Most stacks bolt a search product (Elasticsearch, Meilisearch, Typesense, a
managed vector DB) next to the primary database, then spend real effort
shipping data between them and reconciling when they drift. SQL Anywhere folds
all of it into the database you already have. The vector engine and the
full-text engine share the same rows; a facet is a GROUP BY; a hybrid ranking
is a JOIN.
The four capabilities, one engine
| Capability | Mechanism | Deep dive |
|---|---|---|
| Full-text | FTS5 inverted index (MATCH, rank) |
this page |
| Faceted | GROUP BY / WHERE over the matched set |
this page |
| Vector (semantic) | DiskANN index (vector_top_k) + embed() / pluggable Embedder |
VECTOR_SEARCH.md |
| Hybrid | Vector + FTS5 fused with Reciprocal Rank Fusion | tests/hybrid_search.rs |
And because it is all just tables, search syncs with everything else: embedded replicas for read scale-out, CRDT for offline multi-writer merge, even a collaborative vector index.
Full-text search
Add an FTS5 inverted index over the text column(s), kept in sync with the base table:
CREATE TABLE products (id INTEGER PRIMARY KEY, title TEXT, brand TEXT,
category TEXT, price REAL);
-- Inverted index over `title`, backed by the products table.
CREATE VIRTUAL TABLE products_fts USING fts5(title, content='products', content_rowid='id');
INSERT INTO products_fts(rowid, title) SELECT id, title FROM products;
-- Query it. `rank` is FTS5's relevance score.
SELECT p.title, p.category
FROM products_fts f JOIN products p ON p.id = f.rowid
WHERE products_fts MATCH 'wireless'
ORDER BY rank;
(In production, keep products_fts current with triggers on
INSERT/UPDATE/DELETE, per the FTS5 external-content pattern.)
Faceted search
A facet is just an aggregate over the same matched result set — count how many matches fall into each category, brand, price bucket, etc.:
-- Counts per category for the current query.
SELECT p.category, count(*)
FROM products_fts f JOIN products p ON p.id = f.rowid
WHERE products_fts MATCH 'wireless'
GROUP BY p.category
ORDER BY 2 DESC;
-- peripherals | 2
-- audio | 1
Drill-down is the same query with more WHERE constraints — combine
full-text, a facet selection, and a numeric range in one statement:
SELECT p.title, p.price
FROM products_fts f JOIN products p ON p.id = f.rowid
WHERE products_fts MATCH 'wireless'
AND p.category = 'peripherals'
AND p.price < 55;
-- wireless keyboard | 49.0
Runnable: examples/faceted_search.rs.
Verified: tests/faceted_search.rs.
Vector and hybrid
Semantic search and the recommended hybrid (vector + keyword) ranking are
covered in VECTOR_SEARCH.md. The point of this chapter is
that they are not a different system — the products table above can grow a
FLOAT32(n) column and a DiskANN index and participate in the same queries.
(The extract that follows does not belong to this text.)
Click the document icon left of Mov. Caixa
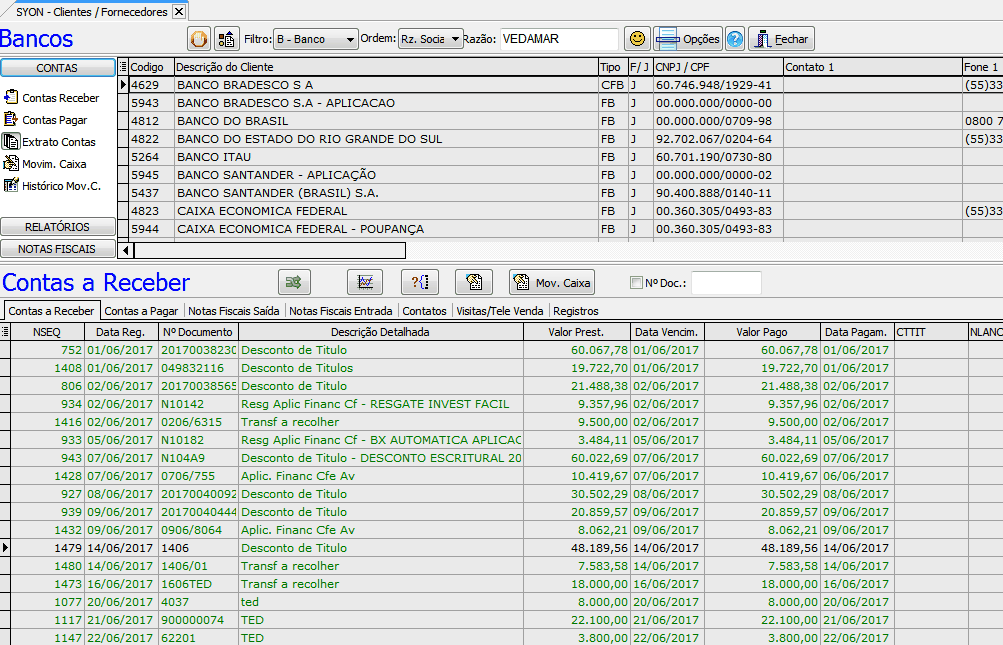Image resolution: width=1003 pixels, height=645 pixels. tap(473, 282)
Why this is a chapter, not a product
- No second datastore. Your rows and your index are the same database file; there is nothing to ETL, no eventual-consistency window between "the record" and "the search document."
- Transactions. A write and its index update commit together.
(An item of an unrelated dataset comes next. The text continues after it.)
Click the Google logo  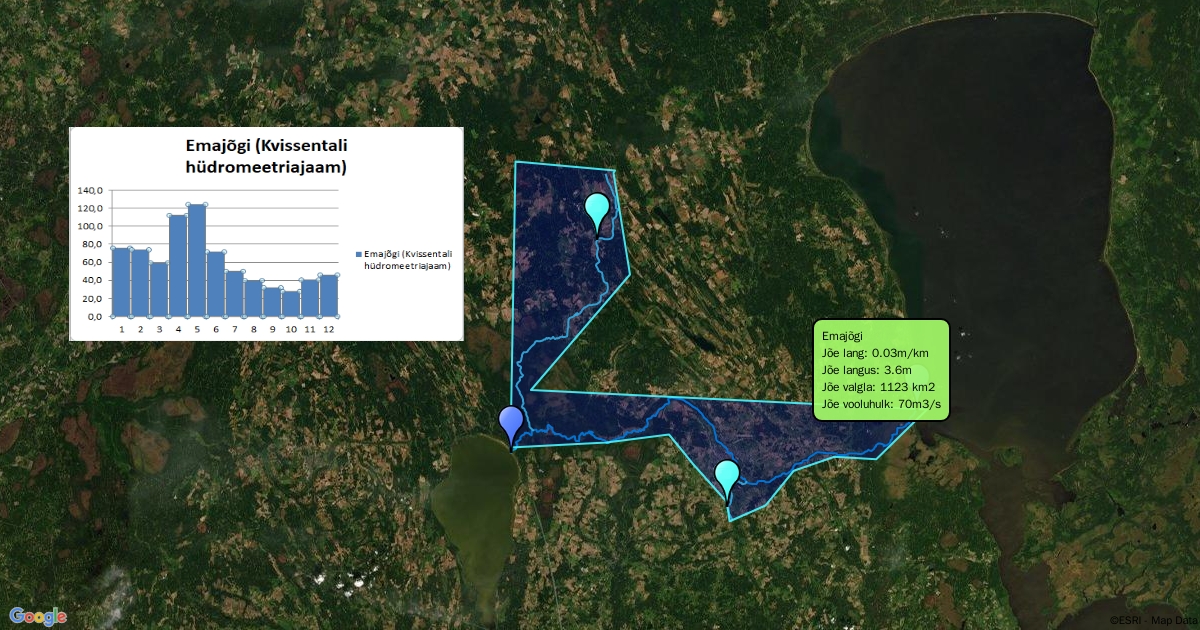[38, 616]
- It runs at the edge. Full-text, facets, and vectors work in-process on a
phone, a laptop, or a
sqldnode — offline, and they sync. - It's just SQL. Facets, filters, ranking, and joins compose with the rest of your schema instead of a bespoke query DSL.
If you genuinely need a horizontally-sharded, billion-document search cluster, use a dedicated engine. For the search that lives inside an application — catalog search, docs search, RAG retrieval, in-app filtering — it belongs here.